Current narrative is that there are two distinct modes an organisation should have in order to be successful in their efforts at business model innovation.

Some of the common titles for these modes are: explore and exploit, search and execute, discovery and delivery, dual transformation, and ambidexterity. Most of them are driving towards a hard separation, clearly distinguishing between two distinct modes.

But is that so in reality? Should it be so?

One of the key lessons Toyota taught the manufacturing world is that handover is waste and that reaching one-piece-flow has better performance. That discovery had ripple effect, and is currently quite popular in the software development field under agile umbrella.

If handover is so risky and wasteful for trivial tasks, how can we suggest handing over business models which are complex, interconnected systems embedded in their context?

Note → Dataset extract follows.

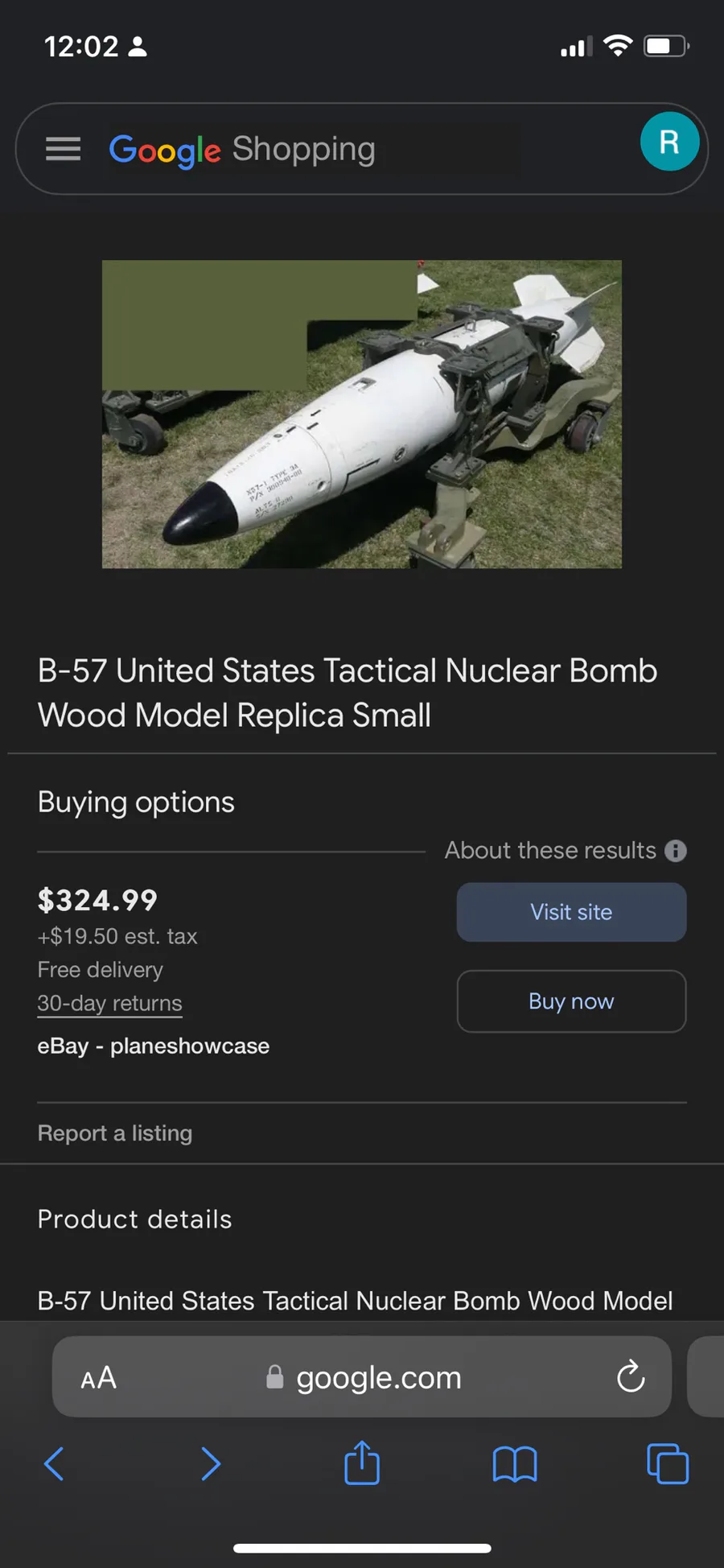Image resolution: width=724 pixels, height=1568 pixels.
Task: Click Report a listing
Action: [114, 1133]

That is why I struggle with agreeing that clear separation of innovation resources and activities within organisation leads to superior performance.

One of the rare cases that would be beneficial is if there was an external unit set-up to create a truly disruptive business model, with the intent to cannibalize existing core business model, while fully backed by the corporate board.

And how often is that the case?

Once I’ve asked a chief innovation officer of a global organisation what is his biggest regret since they established global innovation unit almost a decade ago.

After thoughtful reflection, he answered that they lost several years of work because they haven’t included the “regular” business units.

They assumed that if they identify and validate new opportunities, build an early venture and secure traction, that the business unit would be happy to take it in and integrate it within its existing operations.

Divide et impera is a strategy of breaking up a strong competitor that is difficult to challenge into smaller pieces which could be engaged one by one. It was munificently used by likes of Caesar and Napoleon.

Is dividing yourself in order to innovate a prudent strategy?

Or are you just making it easier for your competition?